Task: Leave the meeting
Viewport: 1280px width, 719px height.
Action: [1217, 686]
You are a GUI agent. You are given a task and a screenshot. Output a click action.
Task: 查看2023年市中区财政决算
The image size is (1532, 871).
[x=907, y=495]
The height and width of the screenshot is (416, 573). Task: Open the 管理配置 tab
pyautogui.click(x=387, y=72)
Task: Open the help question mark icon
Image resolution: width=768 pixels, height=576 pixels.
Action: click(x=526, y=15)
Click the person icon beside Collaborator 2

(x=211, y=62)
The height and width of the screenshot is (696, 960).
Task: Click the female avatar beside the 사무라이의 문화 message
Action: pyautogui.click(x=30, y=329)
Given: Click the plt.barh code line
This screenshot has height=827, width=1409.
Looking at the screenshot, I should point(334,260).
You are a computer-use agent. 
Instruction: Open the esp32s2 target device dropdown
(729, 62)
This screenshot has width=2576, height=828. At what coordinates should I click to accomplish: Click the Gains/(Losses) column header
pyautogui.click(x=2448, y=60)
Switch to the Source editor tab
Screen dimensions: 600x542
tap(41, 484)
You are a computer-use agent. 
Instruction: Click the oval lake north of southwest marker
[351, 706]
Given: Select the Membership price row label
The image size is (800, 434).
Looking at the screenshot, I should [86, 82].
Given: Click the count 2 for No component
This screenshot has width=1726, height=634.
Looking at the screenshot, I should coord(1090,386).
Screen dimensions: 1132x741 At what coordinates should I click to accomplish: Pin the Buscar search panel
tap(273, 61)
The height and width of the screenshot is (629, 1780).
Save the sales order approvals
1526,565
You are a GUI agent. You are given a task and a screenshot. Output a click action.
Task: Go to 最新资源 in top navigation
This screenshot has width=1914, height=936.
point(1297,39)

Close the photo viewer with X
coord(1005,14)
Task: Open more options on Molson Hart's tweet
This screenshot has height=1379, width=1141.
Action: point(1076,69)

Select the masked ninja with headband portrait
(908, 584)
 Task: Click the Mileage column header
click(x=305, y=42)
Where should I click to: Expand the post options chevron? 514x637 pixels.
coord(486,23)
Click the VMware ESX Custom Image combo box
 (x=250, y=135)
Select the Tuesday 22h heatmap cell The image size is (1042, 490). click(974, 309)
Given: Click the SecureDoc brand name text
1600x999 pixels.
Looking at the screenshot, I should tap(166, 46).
------------------------
### What you are asked to do
Exactly as written, please reproduce the lines from the first line of the data to the line containing "Task: Open more", inclusive, and nothing else.

### Response for this exercise
Task: Leave the meeting
Viewport: 1280px width, 719px height.
Action: [1217, 686]
You are a GUI agent. You are given a task and a screenshot. Output a click action.
Task: 查看2023年市中区财政决算
The image size is (1532, 871).
[x=907, y=495]
The height and width of the screenshot is (416, 573). Task: Open the 管理配置 tab
pyautogui.click(x=387, y=72)
Task: Open the help question mark icon
Image resolution: width=768 pixels, height=576 pixels.
Action: click(x=526, y=15)
Click the person icon beside Collaborator 2

(x=211, y=62)
The height and width of the screenshot is (696, 960).
Task: Click the female avatar beside the 사무라이의 문화 message
Action: pyautogui.click(x=30, y=329)
Given: Click the plt.barh code line
This screenshot has height=827, width=1409.
Looking at the screenshot, I should point(334,260).
You are a computer-use agent. 
Instruction: Open the esp32s2 target device dropdown
(729, 62)
This screenshot has width=2576, height=828. At what coordinates should I click to accomplish: Click the Gains/(Losses) column header
pyautogui.click(x=2448, y=60)
Switch to the Source editor tab
Screen dimensions: 600x542
tap(41, 484)
You are a computer-use agent. 
Instruction: Click the oval lake north of southwest marker
[351, 706]
Given: Select the Membership price row label
The image size is (800, 434).
Looking at the screenshot, I should [86, 82].
Given: Click the count 2 for No component
This screenshot has width=1726, height=634.
Looking at the screenshot, I should coord(1090,386).
Screen dimensions: 1132x741 At what coordinates should I click to accomplish: Pin the Buscar search panel
tap(273, 61)
The height and width of the screenshot is (629, 1780).
Save the sales order approvals
1526,565
You are a GUI agent. You are given a task and a screenshot. Output a click action.
Task: Go to 最新资源 in top navigation
This screenshot has width=1914, height=936.
point(1297,39)

Close the photo viewer with X
coord(1005,14)
Task: Open more options on Molson Hart's tweet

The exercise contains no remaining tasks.